Securing Active Directory Against Kerberoasting Attacks
Kerberoasting remains one of the most popular lateral movement techniques in Windows environments. Learn how attackers steal service ticket hashes and how to stop them.
Marcus Vance
Cyber Security Specialist & Mentor

In enterprise networks, Active Directory (AD) manages identity and access control. However, legacy configurations and the Kerberos authentication protocol’s design introduce vectors that attackers exploit. One such lateral movement and privilege escalation technique is Kerberoasting.
In this article, we explain the mechanics of a Kerberoasting attack and how security administrators can harden Active Directory environments to prevent it.
Understanding Kerberos and SPNs
Active Directory uses the Kerberos protocol to authenticate users. When a user requests access to a service (like an SQL database or a shared file system), their system requests a service ticket from the Domain Controller.
Kerberos identifies services using a Service Principal Name (SPN). Every SPN is bound to an Active Directory account under whose credentials the service runs. This is often a standard user account configured as a Service Account.
The Kerberoasting Exploit Path
To secure communication, the Domain Controller encrypts the ticket containing the user’s authorization details using the NLM/Kerberos hash of the service account’s password.
Here is why this protocol design is vulnerable:
- No Admin Privileges Needed: Any domain-joined user (even a standard employee account) can request a Ticket Granting Service (TGS) ticket for any service account with an SPN registered in the domain.
- Offline Cracking: The Domain Controller hands the encrypted ticket to the client. The client can extract this ticket from their memory, save it to a file, and transfer it to an offline machine.
- Password recovery: The attacker attempts to crack the password hash offline using dictionary tools like Hashcat or John the Ripper. Since this cracking happens on the attacker’s own hardware, it generates zero logs on the Active Directory network, avoiding detection.
If the service account has a weak or common password, the attacker will recover the plain-text password within seconds, compromising a high-privilege account.
How to Harden Active Directory
Defending against Kerberoasting requires a multi-layered approach:
1. Implement Group Managed Service Accounts (gMSAs)
Traditional user accounts are susceptible because their passwords are created by humans. By transitioning to gMSAs, Active Directory automatically manages the service account password. It generates a 240-character random password and rotates it every 30 days. These passwords are cryptographically impossible to crack offline.

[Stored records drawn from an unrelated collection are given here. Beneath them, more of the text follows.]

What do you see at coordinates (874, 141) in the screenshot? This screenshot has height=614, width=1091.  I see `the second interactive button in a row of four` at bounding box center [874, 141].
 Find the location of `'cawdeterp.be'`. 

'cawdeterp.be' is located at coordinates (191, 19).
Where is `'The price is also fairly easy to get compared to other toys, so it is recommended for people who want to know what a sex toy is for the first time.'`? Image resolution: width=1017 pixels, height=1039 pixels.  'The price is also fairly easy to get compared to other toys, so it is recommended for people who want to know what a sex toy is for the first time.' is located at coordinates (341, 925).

2. Enforce Strong Passwords
If gMSAs cannot be used due to legacy application constraints, enforce a password policy of at least 25 characters for all service accounts. An attacker will not be able to crack a high-entropy 25-character password, rendering the harvested ticket useless.
3. Transition to AES Encryption
Older configurations might still support legacy RC4 encryption for Kerberos tickets. RC4 hashes are significantly faster to crack offline compared to modern AES-256 hashes. Disable RC4 support and enforce AES encryption for Kerberos communication.
4. Setup HoneyToken Accounts
Create an attractive dummy service account with an SPN, but configure it to not run any actual service. Since no legitimate system should ever request a ticket for this account, any TGS request targeting it is highly likely to be malicious. Monitor domain controllers and trigger alerts on requests for this honeytoken account’s SPN.